Classement sans suite
Classement sans suite

Spectacle du Théâtre CreaNova (1060 Bruxelles) vu le mardi 16 juillet 2024 au Théâtre la Luna (84) à 18h30 dans le cadre du Festival OFF d’Avignon 2024.

 

Mise en scène : Luca Franceschi

En collaboration artistique avec l’avocate pénaliste : Caroline Poiré

Comédiens : Luca Franceschi, Julie Marichal, Grégory Nardella, Caroline Poiré, Carole Ventura, Fabio Zenoni

Musique : Trio Zéphyr

Type de public : Tout public à partir de 14 ans 

Genre : Théâtre citoyen, féminisme, humour

Durée : 1h10

Décor : minime mais pointilleux (jusqu’au verre de vin). La scène accueille des tables, des tabourets, un pupitre, des portes manteaux avec de nombreux accessoires et costumes. La régi est faite sur scène par le comédien Luca Franceschi.

 

Il faut être soutenu, solide et avoir les moyens pour entamer des poursuites contre son agresseur.

 

Le classement sans suite est la décision prise par un magistrat du parquet de ne pas donner suite à une affaire, conformément au principe d'opportunité des poursuites. Depuis 2017, Théâtre CreaNova poursuit avec leur troisième volet leur objectif de faire du spectacle vivant une scène engagée dans la défense des droits des femmes. Cette fois-ci, ils choisissent le thème du classement sans suite pour leur pièce, accompagné dans l’écriture de Caroline Poiré, avocate pénaliste au Barreau de Bruxelles.

L'objectif ici est de souligner les enjeux de déposer une plainte après chaque agression. Ces victimes décident de ne plus accepter ces violences sans réserve et avec courage, parlent afin qu’aucune ne vive ce qu’elles ont vécu.

Sur scène, cinq comédiens se présentent comme les symboles de notre société. Il y a une victime, un persécuteur (ou bourreau) et un sauveur qui peut être l’entourage, les associations et les institutions judiciaires. 

La problématique semble ordinaire et toujours redondante (pour certains), pourtant, toutes les déclinaisons que même nous n'avons pas encore imaginées sont représentées. Les comédiens vont au bout des possibilités pour mieux cerner les enjeux. Le personnage de Vincent jouant l'agresseur est le professeur, l'oncle, le mari… Quant à la victime, Griselda est la femme, le petit garçon, la prostituée qui se fait abuser. 

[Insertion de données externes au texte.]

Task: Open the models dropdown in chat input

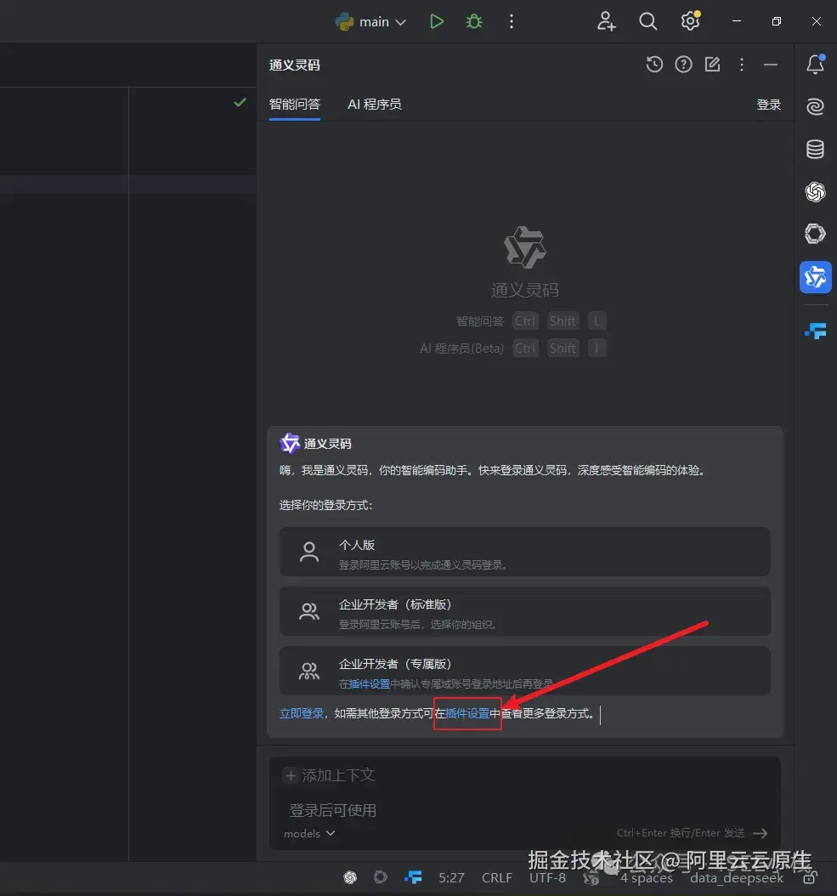Action: click(308, 833)
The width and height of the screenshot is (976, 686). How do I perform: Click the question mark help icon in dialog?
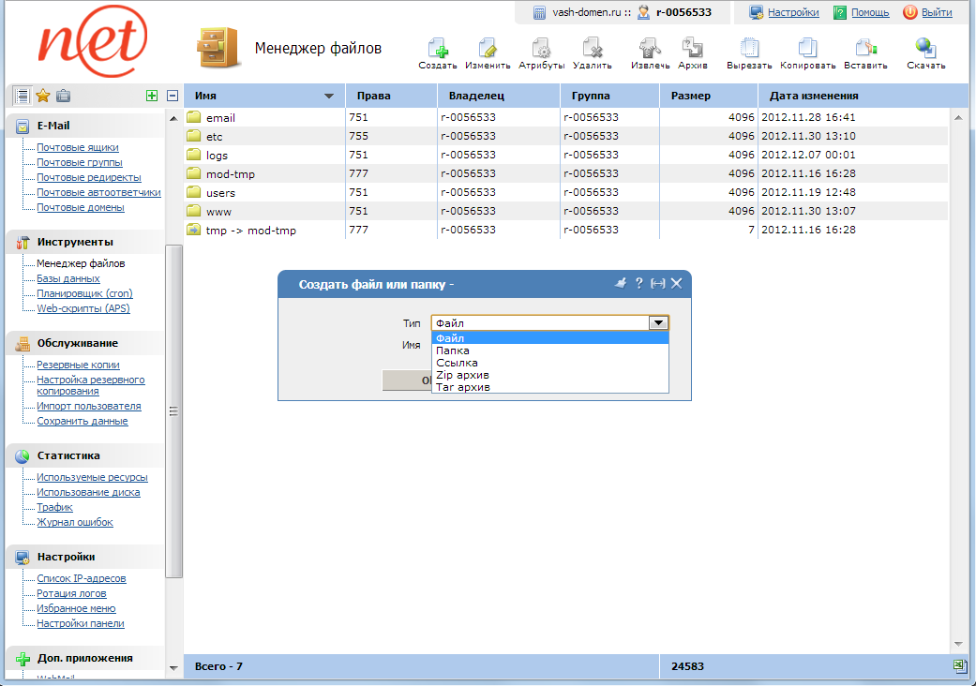[x=638, y=283]
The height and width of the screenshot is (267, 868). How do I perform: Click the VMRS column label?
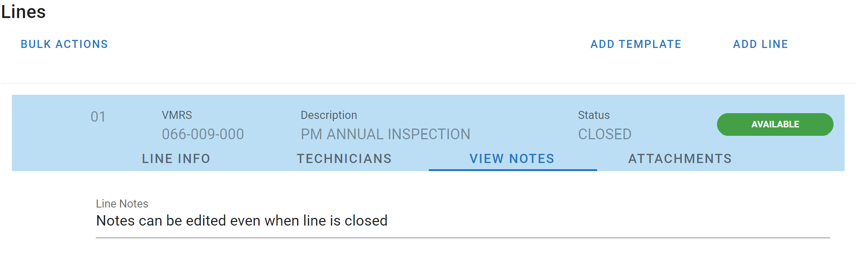(177, 115)
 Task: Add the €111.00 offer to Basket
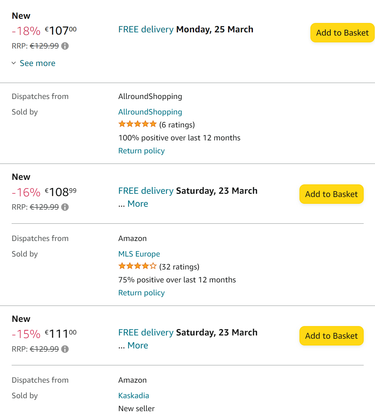click(x=331, y=336)
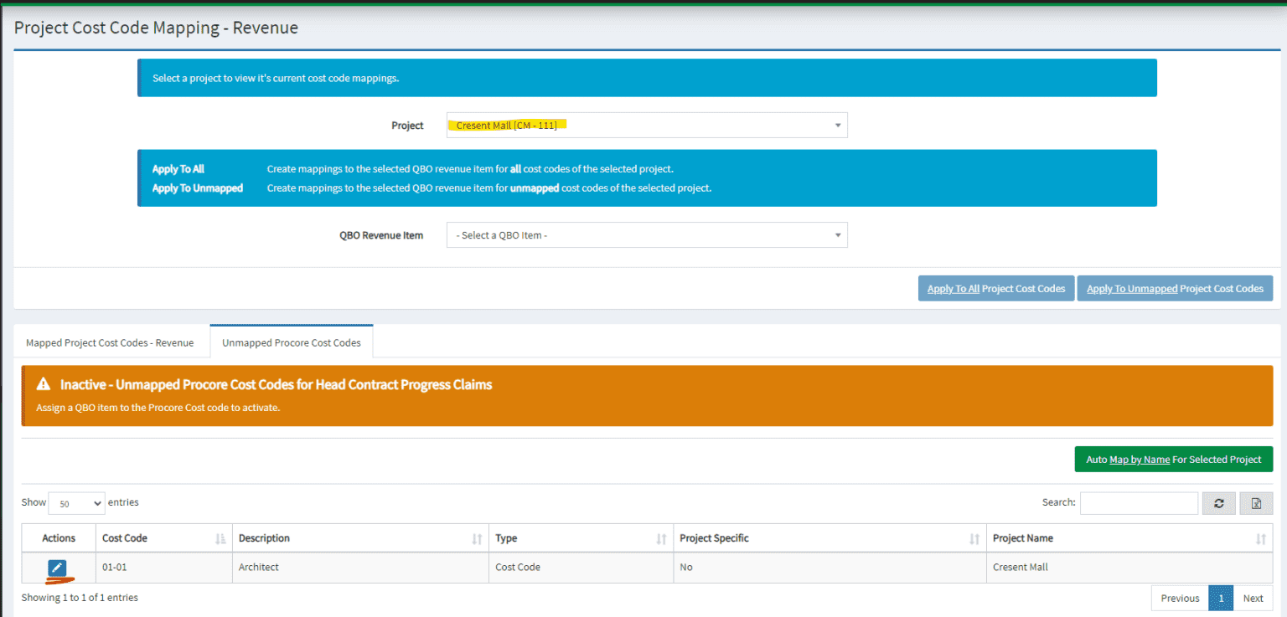Switch to Mapped Project Cost Codes - Revenue tab
Viewport: 1287px width, 617px height.
click(110, 342)
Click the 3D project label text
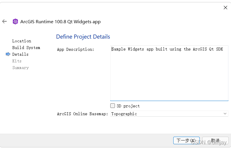This screenshot has height=148, width=231. [x=128, y=106]
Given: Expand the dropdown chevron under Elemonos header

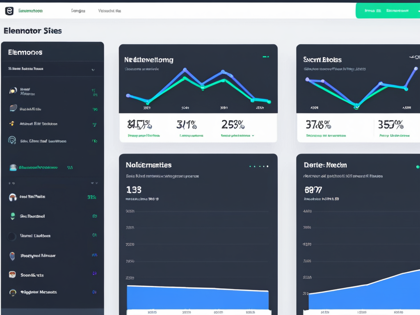Looking at the screenshot, I should pos(93,70).
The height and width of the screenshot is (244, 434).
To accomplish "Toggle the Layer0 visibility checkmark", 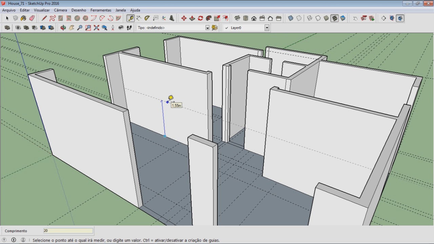I will (226, 28).
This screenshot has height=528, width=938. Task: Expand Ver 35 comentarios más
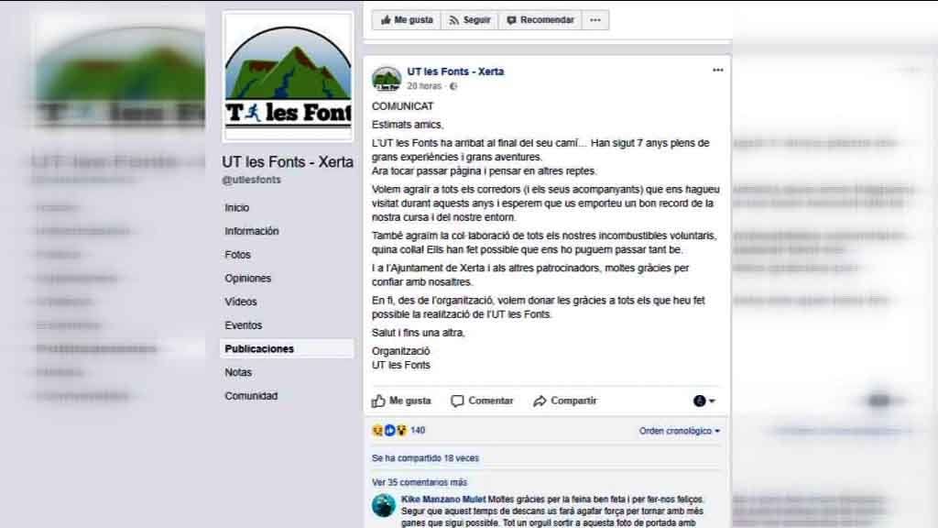[420, 482]
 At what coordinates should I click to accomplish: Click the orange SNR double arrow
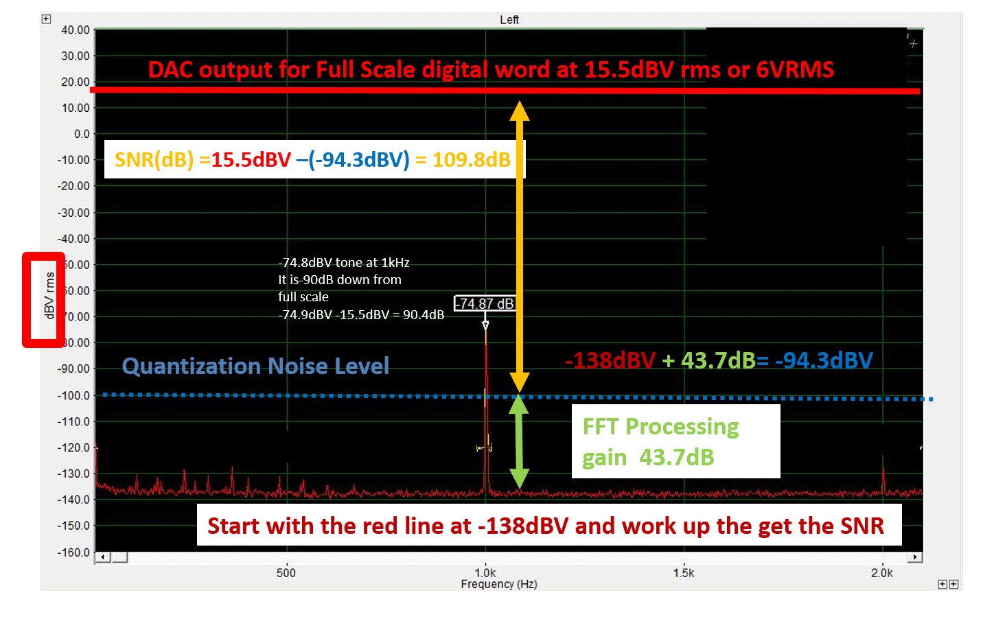(520, 247)
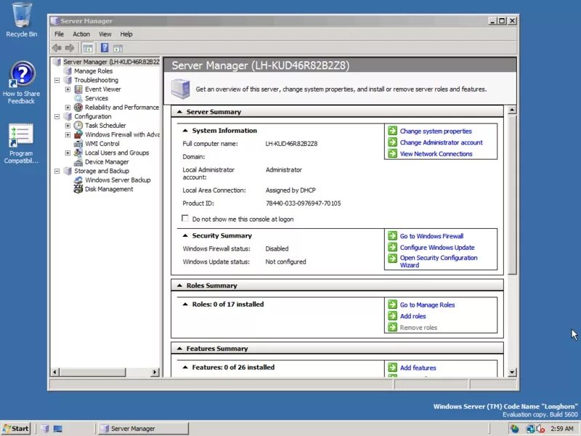Screen dimensions: 581x436
Task: Open Help using the question mark toolbar icon
Action: [105, 47]
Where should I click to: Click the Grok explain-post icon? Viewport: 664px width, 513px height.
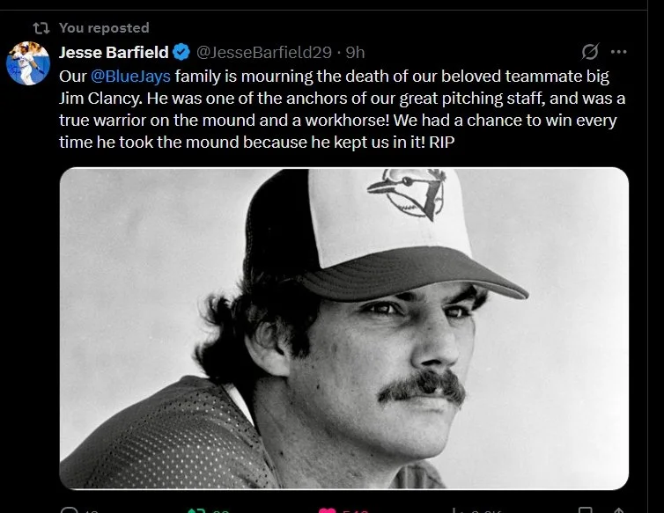tap(591, 51)

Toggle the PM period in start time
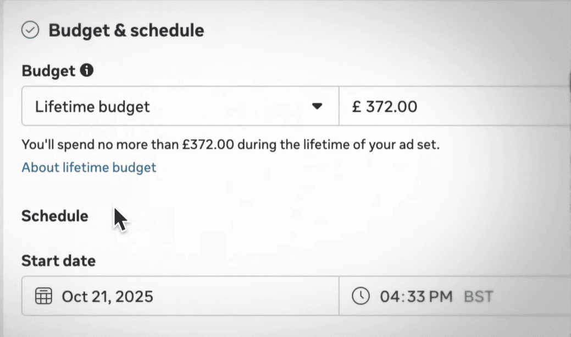click(x=441, y=297)
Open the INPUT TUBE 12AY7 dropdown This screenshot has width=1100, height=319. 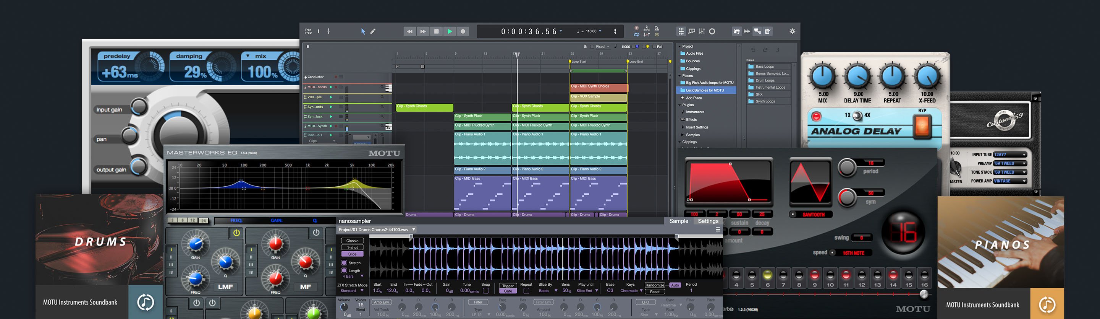pyautogui.click(x=1009, y=155)
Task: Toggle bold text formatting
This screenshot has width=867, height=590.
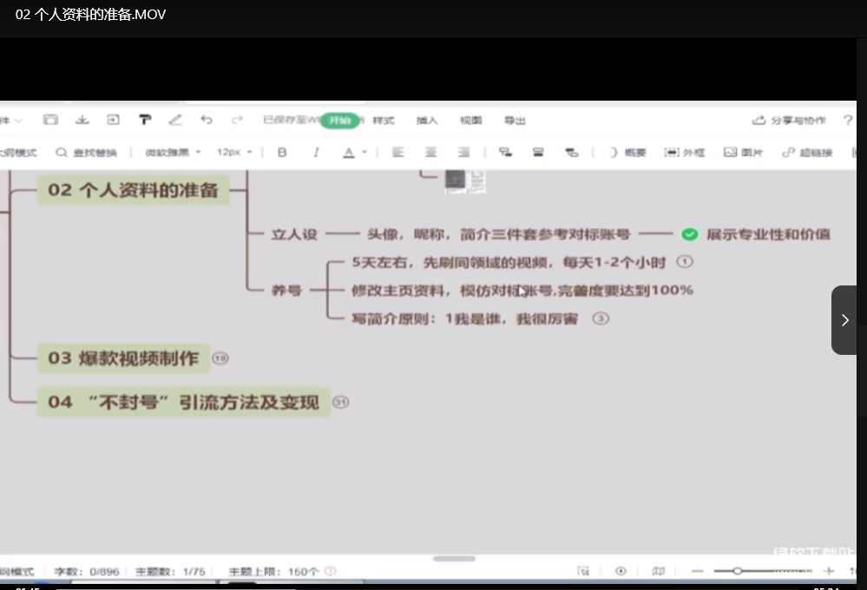Action: click(282, 152)
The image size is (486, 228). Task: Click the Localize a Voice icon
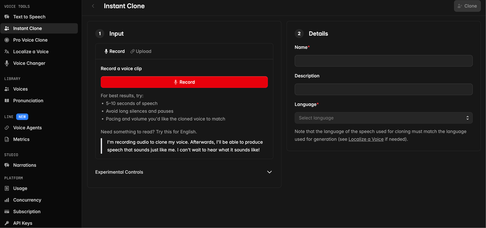pyautogui.click(x=7, y=52)
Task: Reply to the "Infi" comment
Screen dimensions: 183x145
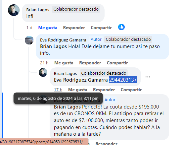Action: tap(74, 28)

La mise en scène est très rythmée, nous plonge dans un cauchemar avec de vrais témoignages, puis nous fait rire nervesement avec les interprètes qui se positionnent toujours contrôlés par un jeu d'acteur réussi. 

C’est intimiste, intelligent et perturbant, on a l’impression d’assister à une réelle conversation. Les comédiens se disputent, cris de rage, sur la légitimité des paroles et des actes de leurs personnages. Vincent va mettre en doute le rôle de l'agresseur, « ce ne sont pas tous des connards », en parlant d'éducation, mais se fait remballer par les comédiennes puisque rien n'explique les actes de violence. J’aurais aimé que cette scène dure plus longtemps en explorant l’éducation et le tabou du viol souvent utilisé comme excuse. 

« Cela fait longtemps que nous, les femmes, nous comprenons la thématique et que vous, les hommes, vous venez juste d’atterrir alors que même vos mères l’ont compris, elles aussi. »

À la fin, la pièce nous laisse réfléchir sur nos propres actions continuellement stéréotypées. À t’ont toujours fait attention au consentement de notre partenaire ? Avons-nous jamais jugé la victime en se demandant si elle est responsable ? A-t-elle été assez claire dans son non ? 

Les rôles ne sont pas fixés et nous passons très facilement de la victime au persécuteur ou au sauveur, au cours de notre vie. Cela nous renvoie à notre réalité : personne n’est pour rien. Nous normalisons même aujourd’hui après MeToo la culture du viol.